● Task item
Only a number is expected: how many lines in the data below contain the word "Private".
---- Task data
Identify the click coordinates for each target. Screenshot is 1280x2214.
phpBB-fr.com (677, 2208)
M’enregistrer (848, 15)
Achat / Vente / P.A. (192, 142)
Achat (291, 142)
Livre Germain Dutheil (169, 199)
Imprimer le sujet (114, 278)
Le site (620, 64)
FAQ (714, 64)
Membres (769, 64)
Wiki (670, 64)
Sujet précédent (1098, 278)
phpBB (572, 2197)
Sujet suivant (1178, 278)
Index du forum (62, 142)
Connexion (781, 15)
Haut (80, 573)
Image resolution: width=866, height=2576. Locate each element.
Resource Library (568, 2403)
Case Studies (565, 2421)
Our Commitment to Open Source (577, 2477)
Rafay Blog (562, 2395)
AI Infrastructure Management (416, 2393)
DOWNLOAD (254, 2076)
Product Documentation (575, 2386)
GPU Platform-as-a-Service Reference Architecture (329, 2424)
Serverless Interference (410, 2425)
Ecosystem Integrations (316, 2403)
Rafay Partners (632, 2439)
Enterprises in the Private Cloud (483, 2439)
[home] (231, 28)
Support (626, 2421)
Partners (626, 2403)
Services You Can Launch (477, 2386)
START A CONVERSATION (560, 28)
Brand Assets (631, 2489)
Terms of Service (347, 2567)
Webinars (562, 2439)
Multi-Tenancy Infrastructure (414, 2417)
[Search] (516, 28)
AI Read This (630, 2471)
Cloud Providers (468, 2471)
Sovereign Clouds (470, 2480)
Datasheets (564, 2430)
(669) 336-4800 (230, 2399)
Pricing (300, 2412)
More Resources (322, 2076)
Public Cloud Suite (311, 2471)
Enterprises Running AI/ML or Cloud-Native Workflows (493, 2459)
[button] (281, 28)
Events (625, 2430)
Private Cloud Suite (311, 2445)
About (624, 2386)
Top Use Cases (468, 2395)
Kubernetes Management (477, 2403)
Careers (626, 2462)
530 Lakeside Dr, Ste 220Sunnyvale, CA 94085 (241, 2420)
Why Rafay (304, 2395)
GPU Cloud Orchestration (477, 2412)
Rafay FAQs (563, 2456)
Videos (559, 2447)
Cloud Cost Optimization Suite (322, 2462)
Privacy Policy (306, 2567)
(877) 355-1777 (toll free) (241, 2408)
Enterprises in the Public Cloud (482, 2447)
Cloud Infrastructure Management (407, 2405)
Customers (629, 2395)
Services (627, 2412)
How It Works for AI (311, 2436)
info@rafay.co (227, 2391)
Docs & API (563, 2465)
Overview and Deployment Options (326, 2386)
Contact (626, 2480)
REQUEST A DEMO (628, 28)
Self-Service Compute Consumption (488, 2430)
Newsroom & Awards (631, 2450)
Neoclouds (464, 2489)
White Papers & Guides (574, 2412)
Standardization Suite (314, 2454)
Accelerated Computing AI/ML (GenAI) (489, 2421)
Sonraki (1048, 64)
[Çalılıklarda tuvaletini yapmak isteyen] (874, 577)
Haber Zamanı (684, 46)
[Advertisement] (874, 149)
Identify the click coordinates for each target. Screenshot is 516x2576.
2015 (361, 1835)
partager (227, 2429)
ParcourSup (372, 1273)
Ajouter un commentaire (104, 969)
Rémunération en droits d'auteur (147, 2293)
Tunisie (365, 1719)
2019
--------
● Answer for this exercise
2